*WHAT IS REQUIRED*: Using the records below, copy out exactly the line that contains "Where should I click to: Click the lock" and every line that follows it, up to and including the last, and no others.

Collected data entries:
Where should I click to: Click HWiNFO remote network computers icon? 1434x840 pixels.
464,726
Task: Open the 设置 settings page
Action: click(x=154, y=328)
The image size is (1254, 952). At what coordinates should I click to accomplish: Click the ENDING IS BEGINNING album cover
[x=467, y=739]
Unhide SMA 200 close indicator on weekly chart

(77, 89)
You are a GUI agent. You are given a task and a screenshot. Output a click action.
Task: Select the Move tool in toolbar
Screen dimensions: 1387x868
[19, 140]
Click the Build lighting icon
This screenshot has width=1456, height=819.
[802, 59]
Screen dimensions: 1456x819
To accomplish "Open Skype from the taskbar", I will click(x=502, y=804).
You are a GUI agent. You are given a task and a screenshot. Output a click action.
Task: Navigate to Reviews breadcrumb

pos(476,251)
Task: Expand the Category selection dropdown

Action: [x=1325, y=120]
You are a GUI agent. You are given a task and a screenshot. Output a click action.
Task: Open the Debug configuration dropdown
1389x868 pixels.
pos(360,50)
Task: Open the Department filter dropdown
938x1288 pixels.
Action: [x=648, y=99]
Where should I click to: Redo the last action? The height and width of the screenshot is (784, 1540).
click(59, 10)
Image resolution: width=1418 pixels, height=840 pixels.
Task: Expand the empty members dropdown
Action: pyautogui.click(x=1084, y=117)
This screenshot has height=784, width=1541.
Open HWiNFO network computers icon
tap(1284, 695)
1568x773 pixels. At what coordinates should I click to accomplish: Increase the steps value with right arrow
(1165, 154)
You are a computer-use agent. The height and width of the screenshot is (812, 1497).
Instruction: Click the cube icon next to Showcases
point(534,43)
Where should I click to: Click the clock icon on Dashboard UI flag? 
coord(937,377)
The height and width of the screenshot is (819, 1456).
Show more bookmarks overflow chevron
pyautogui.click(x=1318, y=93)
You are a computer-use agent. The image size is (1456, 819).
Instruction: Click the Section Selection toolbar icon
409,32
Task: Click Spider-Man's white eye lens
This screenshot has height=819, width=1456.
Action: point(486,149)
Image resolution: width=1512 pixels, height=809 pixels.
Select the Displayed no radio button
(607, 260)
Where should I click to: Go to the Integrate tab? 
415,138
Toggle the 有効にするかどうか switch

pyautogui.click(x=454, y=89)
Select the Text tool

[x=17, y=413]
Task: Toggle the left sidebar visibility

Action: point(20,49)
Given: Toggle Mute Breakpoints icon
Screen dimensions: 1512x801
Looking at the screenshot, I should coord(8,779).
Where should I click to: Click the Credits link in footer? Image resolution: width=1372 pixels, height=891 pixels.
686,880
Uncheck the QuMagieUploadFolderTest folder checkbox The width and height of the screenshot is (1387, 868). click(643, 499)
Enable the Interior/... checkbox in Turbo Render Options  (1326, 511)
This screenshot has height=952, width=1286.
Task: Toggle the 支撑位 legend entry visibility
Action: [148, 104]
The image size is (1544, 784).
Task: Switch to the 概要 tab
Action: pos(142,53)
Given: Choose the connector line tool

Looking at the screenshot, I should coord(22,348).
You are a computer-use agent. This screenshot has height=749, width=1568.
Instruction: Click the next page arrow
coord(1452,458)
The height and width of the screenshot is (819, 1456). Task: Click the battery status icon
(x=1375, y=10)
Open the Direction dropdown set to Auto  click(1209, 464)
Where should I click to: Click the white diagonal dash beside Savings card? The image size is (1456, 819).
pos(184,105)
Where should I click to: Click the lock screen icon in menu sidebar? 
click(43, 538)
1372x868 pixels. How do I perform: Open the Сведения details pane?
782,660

*WRITTEN RESPONSE*:
Where should I click to: Click the lock screen icon in menu sidebar? 
click(43, 538)
1372x868 pixels. How do I perform: Open the Сведения details pane?
782,660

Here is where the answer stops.